§ **What to do**:
1. Translate this sentence from the Lighthouse Server guide into Spanish: "To do this, you will need to have npm installed locally."
2. List every key set directly under the static_review_report job in the .gitlab-ci.yml sample of the Lighthouse Server guide.
3. Please carry the Lighthouse Server guide forward from the point where it stops.

Generating a new project in Lighthouse Server
Once deployed, we must use the lhci wizard to create a project in which to save the generated report. To do this, you will need to have npm installed locally.
Steps to follow:
- First, we open a terminal and install Lighthouse-cli using the command:
npm i -g @lhci/cli
2. Once installed, we run the Lighthouse wizard:
lhci wizard Wich wizard do you want to run? new-project Watch is the URL of your LHCI server? url al servidor desplegado de lighthouse What would you like to name the project? Nombre del proyecto a generar Where is the project's code hosted? Podemos incluir la url de gitlab si el proyecto es público o dejarlo con la configuración por defecto. What branch is considered the repo's trunk or main branch? master
- Once the setup process has been completed, two tokens will be issued. The admin token must be added to the project configuration.
Connecting GitLab CI and Lighthouse Server
We add the build token with the name LHCI_TOKEN to the variables of the .gitlab-ci.yml file, along with a new step that allows us to launch its execution against the URL of the deployed application.
variables: URL: https://<url-applicacion> LHCI_TOKEN: 587acafb-8a01-4aa1-9e=c-d902c661b10a stages: - report static_review_report: stage: report image: edicom/lighthouse:latest script: - lhci autorun – upload.target="lhci" – upload.token="$LHCI_TOKEN" – upload.serverBaseUrl="https://<url-lighthouse-server>" – collect.url="$URL" – collect.settings.chromeFlags="--no-sandbox – headless – ignore-certificate-errors" || exit 1 rules: - if: “$CI_COMMIT_REF_NAME !~ /master/”

§ **Excerpted data**:

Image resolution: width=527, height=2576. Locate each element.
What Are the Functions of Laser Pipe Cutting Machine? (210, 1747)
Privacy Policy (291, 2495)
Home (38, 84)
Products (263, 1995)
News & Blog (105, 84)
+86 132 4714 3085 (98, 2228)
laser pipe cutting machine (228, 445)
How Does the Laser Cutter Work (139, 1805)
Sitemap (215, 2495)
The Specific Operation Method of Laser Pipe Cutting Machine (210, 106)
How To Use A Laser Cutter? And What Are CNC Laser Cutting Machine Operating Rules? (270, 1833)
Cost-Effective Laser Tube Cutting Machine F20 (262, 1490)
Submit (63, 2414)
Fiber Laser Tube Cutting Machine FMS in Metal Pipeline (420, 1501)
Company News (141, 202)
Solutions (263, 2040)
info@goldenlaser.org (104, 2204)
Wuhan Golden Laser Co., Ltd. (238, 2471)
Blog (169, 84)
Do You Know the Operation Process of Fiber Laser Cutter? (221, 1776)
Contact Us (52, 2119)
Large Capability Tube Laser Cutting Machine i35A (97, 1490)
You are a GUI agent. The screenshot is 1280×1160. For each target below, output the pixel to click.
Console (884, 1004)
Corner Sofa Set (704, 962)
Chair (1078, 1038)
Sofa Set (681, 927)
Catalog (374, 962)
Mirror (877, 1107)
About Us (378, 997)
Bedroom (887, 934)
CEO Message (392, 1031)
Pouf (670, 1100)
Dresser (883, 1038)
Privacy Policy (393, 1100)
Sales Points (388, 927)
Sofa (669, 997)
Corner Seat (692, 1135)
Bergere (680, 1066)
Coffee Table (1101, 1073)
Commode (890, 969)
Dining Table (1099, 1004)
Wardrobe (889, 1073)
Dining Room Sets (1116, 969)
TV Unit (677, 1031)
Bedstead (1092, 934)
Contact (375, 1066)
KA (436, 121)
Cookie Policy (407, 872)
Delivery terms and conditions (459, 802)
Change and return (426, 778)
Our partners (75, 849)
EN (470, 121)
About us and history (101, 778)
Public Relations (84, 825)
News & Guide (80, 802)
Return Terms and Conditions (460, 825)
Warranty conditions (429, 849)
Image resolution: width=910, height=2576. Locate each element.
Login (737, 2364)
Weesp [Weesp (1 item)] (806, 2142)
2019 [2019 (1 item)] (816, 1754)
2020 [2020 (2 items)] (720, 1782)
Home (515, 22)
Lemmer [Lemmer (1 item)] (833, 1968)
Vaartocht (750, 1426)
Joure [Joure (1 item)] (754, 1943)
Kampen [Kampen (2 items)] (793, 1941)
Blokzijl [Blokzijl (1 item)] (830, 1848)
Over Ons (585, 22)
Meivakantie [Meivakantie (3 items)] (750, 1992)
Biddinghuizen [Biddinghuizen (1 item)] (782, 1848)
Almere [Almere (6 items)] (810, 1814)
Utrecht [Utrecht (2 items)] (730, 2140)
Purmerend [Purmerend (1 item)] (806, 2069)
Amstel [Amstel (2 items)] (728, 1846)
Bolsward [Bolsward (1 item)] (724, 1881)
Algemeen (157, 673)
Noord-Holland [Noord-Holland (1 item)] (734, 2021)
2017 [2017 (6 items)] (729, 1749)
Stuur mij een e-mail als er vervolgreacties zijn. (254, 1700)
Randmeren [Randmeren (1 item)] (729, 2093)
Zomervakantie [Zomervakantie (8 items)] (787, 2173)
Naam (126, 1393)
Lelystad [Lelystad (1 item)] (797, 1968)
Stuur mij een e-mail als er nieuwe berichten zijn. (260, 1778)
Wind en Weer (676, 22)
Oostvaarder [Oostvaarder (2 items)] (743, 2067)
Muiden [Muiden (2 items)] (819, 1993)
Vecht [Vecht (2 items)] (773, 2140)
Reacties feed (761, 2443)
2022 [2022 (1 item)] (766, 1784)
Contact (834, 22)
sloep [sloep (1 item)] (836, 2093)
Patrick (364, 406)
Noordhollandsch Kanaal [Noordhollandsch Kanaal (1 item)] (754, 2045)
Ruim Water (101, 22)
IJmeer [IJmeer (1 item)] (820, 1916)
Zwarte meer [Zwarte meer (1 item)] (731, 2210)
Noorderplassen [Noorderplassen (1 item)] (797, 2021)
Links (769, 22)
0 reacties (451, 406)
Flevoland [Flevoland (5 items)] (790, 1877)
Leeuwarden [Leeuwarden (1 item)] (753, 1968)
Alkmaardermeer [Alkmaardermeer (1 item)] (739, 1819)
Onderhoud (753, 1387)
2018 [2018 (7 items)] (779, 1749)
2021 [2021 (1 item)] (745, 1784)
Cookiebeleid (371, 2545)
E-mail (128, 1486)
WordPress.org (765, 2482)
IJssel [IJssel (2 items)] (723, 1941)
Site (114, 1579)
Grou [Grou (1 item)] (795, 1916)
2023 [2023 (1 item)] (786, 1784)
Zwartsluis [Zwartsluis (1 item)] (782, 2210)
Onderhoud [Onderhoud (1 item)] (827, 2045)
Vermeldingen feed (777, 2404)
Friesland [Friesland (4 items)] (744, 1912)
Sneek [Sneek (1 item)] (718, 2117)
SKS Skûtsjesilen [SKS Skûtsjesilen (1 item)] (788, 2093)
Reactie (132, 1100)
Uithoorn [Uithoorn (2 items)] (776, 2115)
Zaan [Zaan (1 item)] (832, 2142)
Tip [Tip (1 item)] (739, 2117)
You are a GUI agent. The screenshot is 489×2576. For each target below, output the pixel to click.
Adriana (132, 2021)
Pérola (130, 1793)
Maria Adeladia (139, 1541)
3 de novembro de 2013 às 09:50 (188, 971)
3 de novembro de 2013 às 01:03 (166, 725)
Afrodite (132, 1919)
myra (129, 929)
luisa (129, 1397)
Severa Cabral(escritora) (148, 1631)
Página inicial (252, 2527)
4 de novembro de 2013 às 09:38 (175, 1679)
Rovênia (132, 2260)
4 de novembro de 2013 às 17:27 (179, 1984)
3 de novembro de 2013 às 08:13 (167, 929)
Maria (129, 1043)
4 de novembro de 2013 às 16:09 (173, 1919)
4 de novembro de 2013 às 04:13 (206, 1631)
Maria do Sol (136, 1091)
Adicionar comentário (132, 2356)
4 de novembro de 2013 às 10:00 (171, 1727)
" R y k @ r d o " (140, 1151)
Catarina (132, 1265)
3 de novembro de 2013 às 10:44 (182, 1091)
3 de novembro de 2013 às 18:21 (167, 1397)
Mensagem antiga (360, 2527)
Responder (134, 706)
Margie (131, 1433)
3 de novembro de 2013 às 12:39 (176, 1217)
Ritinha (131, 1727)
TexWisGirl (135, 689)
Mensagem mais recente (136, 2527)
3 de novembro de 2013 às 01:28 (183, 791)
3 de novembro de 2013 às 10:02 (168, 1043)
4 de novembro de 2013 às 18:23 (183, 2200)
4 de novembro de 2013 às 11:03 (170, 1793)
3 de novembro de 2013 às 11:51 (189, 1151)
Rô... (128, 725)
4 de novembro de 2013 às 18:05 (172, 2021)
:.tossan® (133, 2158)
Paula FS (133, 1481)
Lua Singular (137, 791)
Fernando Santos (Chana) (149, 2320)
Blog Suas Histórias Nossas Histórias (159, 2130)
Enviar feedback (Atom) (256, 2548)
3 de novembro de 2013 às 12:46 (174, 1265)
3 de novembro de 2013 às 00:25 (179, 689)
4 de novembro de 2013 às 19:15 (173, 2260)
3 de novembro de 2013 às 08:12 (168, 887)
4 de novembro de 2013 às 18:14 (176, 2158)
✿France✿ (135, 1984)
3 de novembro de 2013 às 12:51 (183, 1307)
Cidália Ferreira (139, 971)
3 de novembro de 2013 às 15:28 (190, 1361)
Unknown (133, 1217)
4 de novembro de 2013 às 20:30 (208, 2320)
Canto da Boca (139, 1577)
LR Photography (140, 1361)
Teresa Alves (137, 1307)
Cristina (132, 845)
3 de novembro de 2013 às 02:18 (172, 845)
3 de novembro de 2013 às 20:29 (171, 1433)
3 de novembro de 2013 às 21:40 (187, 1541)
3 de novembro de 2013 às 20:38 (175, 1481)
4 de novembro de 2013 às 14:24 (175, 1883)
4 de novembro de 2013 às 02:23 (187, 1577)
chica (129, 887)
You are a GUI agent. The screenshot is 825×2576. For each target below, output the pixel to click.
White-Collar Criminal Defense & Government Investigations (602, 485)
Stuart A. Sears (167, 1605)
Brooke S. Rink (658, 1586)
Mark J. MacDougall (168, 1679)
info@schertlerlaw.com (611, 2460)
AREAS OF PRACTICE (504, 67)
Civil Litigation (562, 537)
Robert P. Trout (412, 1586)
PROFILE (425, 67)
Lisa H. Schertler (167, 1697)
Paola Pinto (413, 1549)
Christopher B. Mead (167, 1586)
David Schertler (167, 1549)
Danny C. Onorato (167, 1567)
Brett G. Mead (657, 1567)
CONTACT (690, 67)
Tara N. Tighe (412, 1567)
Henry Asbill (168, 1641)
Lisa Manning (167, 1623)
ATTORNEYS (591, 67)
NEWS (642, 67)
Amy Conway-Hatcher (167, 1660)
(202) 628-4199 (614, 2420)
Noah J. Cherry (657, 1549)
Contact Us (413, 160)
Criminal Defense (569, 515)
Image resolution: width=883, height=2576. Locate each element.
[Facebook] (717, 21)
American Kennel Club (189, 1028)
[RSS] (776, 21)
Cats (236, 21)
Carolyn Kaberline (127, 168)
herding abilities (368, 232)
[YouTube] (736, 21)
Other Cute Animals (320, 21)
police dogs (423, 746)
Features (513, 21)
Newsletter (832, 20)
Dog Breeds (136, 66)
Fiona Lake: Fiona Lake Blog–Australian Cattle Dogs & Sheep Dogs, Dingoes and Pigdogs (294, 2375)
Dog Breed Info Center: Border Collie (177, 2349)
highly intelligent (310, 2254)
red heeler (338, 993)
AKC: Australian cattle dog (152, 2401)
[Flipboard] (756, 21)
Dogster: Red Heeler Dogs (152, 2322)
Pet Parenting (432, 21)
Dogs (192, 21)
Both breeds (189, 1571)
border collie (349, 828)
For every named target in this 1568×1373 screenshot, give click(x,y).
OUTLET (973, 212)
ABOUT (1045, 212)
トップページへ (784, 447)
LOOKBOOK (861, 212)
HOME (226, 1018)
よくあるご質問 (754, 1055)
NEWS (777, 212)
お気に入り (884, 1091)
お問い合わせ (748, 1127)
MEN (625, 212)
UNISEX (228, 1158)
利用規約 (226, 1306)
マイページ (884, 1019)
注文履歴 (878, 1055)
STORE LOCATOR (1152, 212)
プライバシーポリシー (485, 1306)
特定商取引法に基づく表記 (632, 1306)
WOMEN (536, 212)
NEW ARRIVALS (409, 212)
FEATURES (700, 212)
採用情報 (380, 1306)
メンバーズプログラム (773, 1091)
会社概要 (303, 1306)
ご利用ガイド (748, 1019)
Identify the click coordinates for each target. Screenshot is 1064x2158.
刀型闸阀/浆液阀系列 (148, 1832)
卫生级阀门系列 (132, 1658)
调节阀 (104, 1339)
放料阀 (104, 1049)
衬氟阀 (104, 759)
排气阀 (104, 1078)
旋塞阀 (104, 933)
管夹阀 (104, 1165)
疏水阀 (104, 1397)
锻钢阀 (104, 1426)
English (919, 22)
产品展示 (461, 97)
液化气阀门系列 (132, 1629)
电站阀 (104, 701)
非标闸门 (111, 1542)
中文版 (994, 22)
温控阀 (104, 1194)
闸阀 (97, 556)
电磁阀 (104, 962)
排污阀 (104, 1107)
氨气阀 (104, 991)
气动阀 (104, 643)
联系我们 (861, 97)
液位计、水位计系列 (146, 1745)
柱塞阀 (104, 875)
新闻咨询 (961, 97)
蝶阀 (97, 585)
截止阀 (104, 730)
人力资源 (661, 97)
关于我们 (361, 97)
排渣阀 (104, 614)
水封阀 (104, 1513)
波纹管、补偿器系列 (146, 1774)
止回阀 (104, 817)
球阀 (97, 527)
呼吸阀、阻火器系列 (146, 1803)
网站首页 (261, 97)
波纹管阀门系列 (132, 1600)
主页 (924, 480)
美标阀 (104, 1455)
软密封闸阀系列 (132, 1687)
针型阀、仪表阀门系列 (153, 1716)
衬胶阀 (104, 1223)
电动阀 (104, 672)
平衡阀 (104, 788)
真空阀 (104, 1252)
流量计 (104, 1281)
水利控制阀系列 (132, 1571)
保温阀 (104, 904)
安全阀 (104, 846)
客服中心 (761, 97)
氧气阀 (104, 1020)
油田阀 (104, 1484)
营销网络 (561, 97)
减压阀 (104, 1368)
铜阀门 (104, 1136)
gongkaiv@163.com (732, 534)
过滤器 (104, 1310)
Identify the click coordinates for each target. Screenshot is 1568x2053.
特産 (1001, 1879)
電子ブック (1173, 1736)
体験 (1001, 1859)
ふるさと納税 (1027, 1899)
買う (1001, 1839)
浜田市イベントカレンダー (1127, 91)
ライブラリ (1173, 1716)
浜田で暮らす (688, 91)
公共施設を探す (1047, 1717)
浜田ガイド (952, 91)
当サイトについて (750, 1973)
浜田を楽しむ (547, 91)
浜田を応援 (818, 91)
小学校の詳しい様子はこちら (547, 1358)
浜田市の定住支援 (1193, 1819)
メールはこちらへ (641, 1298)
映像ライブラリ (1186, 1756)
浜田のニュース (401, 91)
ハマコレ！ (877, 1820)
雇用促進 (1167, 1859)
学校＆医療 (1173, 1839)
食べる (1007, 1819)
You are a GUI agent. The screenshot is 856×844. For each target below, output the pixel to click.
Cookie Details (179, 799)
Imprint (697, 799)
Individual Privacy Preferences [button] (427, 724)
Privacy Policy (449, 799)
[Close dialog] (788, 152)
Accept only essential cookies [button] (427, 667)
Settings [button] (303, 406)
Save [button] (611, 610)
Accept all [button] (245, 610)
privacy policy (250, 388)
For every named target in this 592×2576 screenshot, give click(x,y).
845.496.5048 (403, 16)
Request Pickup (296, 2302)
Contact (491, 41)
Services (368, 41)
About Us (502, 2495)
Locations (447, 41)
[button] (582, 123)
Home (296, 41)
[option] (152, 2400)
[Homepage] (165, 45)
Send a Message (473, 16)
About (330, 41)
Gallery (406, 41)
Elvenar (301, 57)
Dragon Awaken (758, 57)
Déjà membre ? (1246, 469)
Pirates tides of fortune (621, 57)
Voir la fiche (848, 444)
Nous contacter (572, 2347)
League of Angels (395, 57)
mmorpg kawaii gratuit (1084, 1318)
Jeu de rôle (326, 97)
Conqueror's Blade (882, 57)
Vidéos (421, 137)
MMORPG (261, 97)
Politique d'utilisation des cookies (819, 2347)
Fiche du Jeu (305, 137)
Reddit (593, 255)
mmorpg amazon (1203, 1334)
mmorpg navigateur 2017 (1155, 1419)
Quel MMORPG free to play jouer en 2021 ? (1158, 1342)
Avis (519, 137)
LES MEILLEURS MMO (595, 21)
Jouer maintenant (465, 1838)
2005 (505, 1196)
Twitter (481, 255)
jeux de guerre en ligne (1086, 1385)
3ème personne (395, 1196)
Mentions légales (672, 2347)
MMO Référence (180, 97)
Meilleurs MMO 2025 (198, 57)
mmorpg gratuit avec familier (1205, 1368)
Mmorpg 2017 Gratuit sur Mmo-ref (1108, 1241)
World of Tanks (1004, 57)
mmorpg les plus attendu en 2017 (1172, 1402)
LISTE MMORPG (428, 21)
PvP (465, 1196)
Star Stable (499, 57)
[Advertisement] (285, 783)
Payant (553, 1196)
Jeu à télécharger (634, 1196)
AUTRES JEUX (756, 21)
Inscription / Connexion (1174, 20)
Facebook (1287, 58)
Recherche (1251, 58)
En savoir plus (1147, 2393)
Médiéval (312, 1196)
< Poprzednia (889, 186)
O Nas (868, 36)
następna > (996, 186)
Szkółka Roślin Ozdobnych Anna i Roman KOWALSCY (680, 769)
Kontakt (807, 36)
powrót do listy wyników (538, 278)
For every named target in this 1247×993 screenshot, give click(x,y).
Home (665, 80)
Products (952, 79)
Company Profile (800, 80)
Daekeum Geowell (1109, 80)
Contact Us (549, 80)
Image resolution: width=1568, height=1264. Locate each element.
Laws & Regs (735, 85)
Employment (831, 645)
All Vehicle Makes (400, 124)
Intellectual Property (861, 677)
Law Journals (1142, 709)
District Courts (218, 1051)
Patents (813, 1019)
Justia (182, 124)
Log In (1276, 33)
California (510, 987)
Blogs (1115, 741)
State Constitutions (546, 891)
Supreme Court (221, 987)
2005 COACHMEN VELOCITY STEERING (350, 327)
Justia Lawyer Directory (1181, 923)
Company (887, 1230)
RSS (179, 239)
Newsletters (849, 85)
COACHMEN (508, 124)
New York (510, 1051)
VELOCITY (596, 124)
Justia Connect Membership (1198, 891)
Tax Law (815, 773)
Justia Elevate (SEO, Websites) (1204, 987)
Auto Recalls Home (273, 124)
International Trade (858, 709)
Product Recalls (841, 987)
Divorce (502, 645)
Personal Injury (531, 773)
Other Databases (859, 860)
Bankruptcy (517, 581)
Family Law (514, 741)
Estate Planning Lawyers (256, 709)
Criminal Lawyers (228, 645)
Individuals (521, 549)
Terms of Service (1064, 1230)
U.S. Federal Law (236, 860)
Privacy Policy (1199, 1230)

§ **Exercise results**:
1. Para ello, necesitarás tener npm instalado localmente.

2. stage, image, script, rules

3.
With the above configuration, a Lighthouse report will be available on the server whenever GitLab detects a change in master.
Application of rules
Lighthouse provides numerous suggestions to improve metrics. Accessing them is quite simple. Just go to the generated report and display the details of the reported errors.
For SEO and accessibility metrics we can take into account the following best practices during development:
- Include all the metadata tags in the header of our application (meta, title, description, author, theme-colour …).
- Structure the titles properly; we must not skip h1, h2, h3… type tags.
- Include a valid robots.txt file. We can validate it at https://www.google.com/webmasters/tools/robots-testing-tool.
- All images must contain the ALT attribute with a specific description. It is also advisable to have a width and height defined.
- Prevent the console from launching errors that can be controlled.
- All buttons must contain the aria-label attribute to allow accessibility.
- Avoid loading dependencies not used in our project. This will give rise to unnecessary delays in the initial loading of our application.
- Use colours that generate good contrast and allow differentiation.
- Use readable font sizes.
- Improve the initial loading times by using lazy modules.
The inclusion of Lighthouse in our continuous integration processes has provided, from the outset, an immediate increase in the use of best practices by the development team and a great performance improvement in our applications.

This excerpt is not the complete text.